Your task: Scan the lines below; pull out those with "computer".

Data excerpts:
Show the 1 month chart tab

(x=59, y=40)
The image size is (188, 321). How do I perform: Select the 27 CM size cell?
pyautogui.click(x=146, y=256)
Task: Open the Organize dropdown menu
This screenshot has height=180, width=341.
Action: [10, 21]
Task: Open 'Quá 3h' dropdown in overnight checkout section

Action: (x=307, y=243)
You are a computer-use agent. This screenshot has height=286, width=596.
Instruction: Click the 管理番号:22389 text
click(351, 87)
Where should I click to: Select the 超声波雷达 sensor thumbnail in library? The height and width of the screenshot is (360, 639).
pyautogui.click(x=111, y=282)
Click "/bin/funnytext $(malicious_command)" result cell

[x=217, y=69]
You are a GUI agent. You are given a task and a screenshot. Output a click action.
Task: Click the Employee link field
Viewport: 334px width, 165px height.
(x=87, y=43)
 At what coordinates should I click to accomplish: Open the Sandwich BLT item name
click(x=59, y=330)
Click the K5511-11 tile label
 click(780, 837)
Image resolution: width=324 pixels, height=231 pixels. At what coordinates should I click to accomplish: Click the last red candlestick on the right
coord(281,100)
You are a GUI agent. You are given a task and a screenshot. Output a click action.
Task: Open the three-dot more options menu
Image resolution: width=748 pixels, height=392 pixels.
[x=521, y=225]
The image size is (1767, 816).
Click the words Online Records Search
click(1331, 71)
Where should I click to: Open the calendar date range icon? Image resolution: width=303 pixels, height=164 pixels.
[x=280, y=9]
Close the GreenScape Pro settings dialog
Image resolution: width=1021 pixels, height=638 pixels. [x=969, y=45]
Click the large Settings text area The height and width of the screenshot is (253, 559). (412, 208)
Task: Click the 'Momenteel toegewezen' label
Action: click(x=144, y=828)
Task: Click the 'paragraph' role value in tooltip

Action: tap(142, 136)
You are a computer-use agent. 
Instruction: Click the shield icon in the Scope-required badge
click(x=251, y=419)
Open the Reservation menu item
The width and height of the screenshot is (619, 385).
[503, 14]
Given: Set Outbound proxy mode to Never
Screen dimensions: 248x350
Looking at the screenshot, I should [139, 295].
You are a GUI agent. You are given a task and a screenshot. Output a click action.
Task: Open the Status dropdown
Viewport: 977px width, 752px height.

Answer to the problem:
You are a computer-use agent. This screenshot has height=286, width=596.
You are a computer-use agent. 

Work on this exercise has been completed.